Mais qui dit « condition » dit aussi condition sociale, voire activité professionnelle, comme chez Louis-Sébastien Mercier où le vieux Dominique est père certes, mais aussi, comme le titre de la pièce le souligne : vinaigrier. Il y a d’abord les chômeurs ou les actifs guettés par le chômage, ainsi que des femmes au foyer qui s’ennuient : leur désœuvrement renvoie à la grande vacuité de l’existence quand elle n’est pas trompée par toutes sortes de romances ou de leurres hyperactifs et dérisoires, comme notre civilisation de fin de siècle sait si bien les inventer. Il y à aussi et surtout les modestes, les sans-grade, les employés, les petits-bourgeois : standardistes, chauffeurs de taxi, coiffeurs … Ceux-là, aliénés par leur activité quotidienne, enchaînés à leur salaire mensuel et à leur existence sociale, ne recherchent l’évasion et la désaliénation que dans une seule drogue — il y a paradoxalement peu d’ivrognes et de toxicomanes dans le théâtre pourtant très populaire et très contemporain de Paul Emond ! — , mais c’est une drogue dure : le rêve, l’image, le fantasme.

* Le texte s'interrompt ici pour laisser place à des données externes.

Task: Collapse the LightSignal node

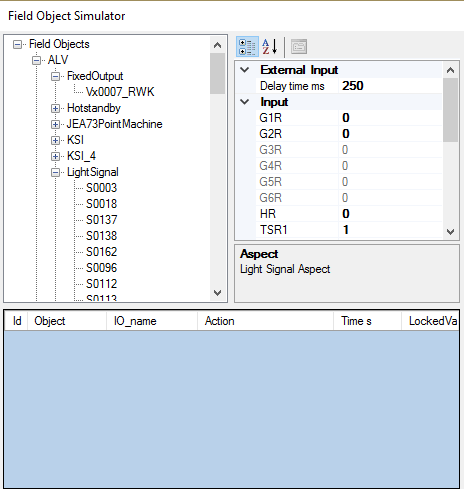Action: pyautogui.click(x=55, y=172)
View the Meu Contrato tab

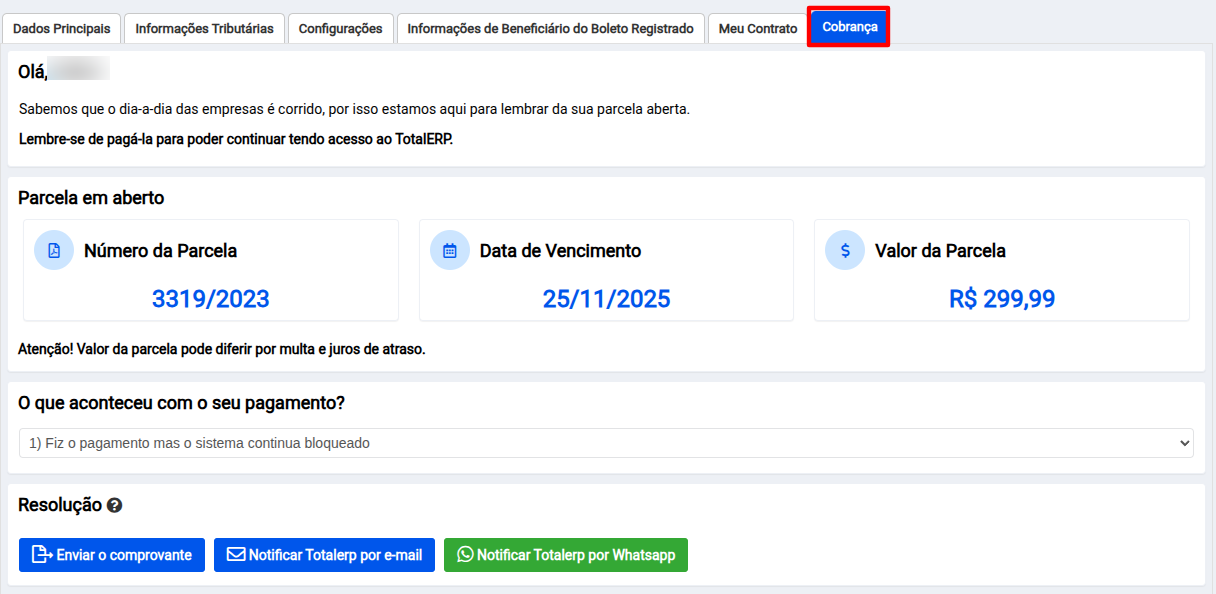[758, 29]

Les lieux qui déterminent les situations, s’ils s’enracinent dans le réel, ont aussi presque toujours valeur symbolique : le hall de gare d’une petite ville de Wallonie, dans MALAGA, dit en ce jour de grève l’impasse de quelques destins personnels certes, mais à travers eux, peut-être, le cul-de-sac historique de toute une communauté ; les salons domestiques s’organisent tous autour de l’objet de culte qui devrait relier l’individu au monde et pourtant ne fait que l’isoler un peu plus : le poste de télévision (FEUILLETON); les chambres à coucher, comme les bancs publics, qui devraient en appeler à l’amour et à la sexualité ne font que souligner leur absence, leur difficulté et leur frustration ; quant aux salons de coiffure, leurs miroirs diffusent à l’infini le reflet de visages inassumés, inassouvis, qui ne peuvent plus « se voir en peinture » (CAPRICES D’IMAGES).